Team and roles within the team

  • Mr Charlton – Teacher of Music and Head of Plato House (

KS3 Curriculum

The curriculum at this stage focuses on implementing and building pupils skills in the three areas of modern music education: Performing, Composition, Listening and apprising. This is done through a mixture of practical learning, music technology and written homework.

During the two years students will learn about a variety of genres, the key features of these and apply theme in the three assessed areas.  Topics include:

  • The Blues
  • Reggae
  • Britpop
  • Indian music
  • Film Music
  • Hip Hop
  • Mediaeval music

KS3 Assessment

Assessment is made at the end of each half term and is based on the practical work the pupils produce during that time and their application of musical elements.

KS4 Curriculum

During KS4 students build further and apply the three areas of modern music education. Currently the academy is following the WJEC Eduqas at GCSE level.  The course is made up of three components:

  • Component 1: Performing
  • Component 2: Composing
  • Component 3: Appraising

KS4 Assessment

Component 1:

Performing (30% of qualification, the portfolio must be between 4 to 6 minutes in length).

A minimum of two pieces, one of which must be an ensemble performance of at least one minute duration.
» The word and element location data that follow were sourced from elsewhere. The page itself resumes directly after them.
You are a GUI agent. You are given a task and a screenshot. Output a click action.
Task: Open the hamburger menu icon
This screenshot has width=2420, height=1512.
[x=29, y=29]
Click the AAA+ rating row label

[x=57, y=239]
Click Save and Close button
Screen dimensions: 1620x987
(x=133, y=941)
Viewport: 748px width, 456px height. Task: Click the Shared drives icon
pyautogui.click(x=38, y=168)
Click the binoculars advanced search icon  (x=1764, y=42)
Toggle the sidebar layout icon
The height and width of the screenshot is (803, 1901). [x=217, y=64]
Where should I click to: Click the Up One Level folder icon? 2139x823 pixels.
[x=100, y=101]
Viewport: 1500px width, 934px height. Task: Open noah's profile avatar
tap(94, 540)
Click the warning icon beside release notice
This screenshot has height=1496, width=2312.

The other piece(s) may be either solo and/or ensemble.  One of the pieces performed must link to an area of study of the learner’s choice.

Component 2:

Composing (30% of qualification, the portfolio must be between 3 – 6 minutes in length).

Two compositions, one of which must be in response to a brief set by WJEC. Learners will choose one brief from a choice of four, each one linked to a different area of study. The briefs will be released during the first week of September in the academic year in which the assessment is to be taken. The second composition is a free composition for which learners set their own brief.

Component 3:

Appraising (40% of Qualification, written exam: 1 hour 15 minutes).

This component is assessed via a listening examination. Eight questions in total, two on each of the four areas of study:

  • Area of study 1: Musical Forms and Devices
  • Area of study 2: Music for Ensemble
  • Area of study 3: Film Music
  • Area of study 4: Popular Music

Two of the eight questions are based on extracts set by WJEC. In the examination candidates will:

  • Identify musical elements, musical contexts and musical language, and apply this knowledge to familiar and unfamiliar music;
  • Make evaluative and critical judgements about musical elements, musical contexts and musical language, using appropriate musical terminology;
  • Complete the rhythm or pitch of a short section of music (pitch dictation will be within the major scale).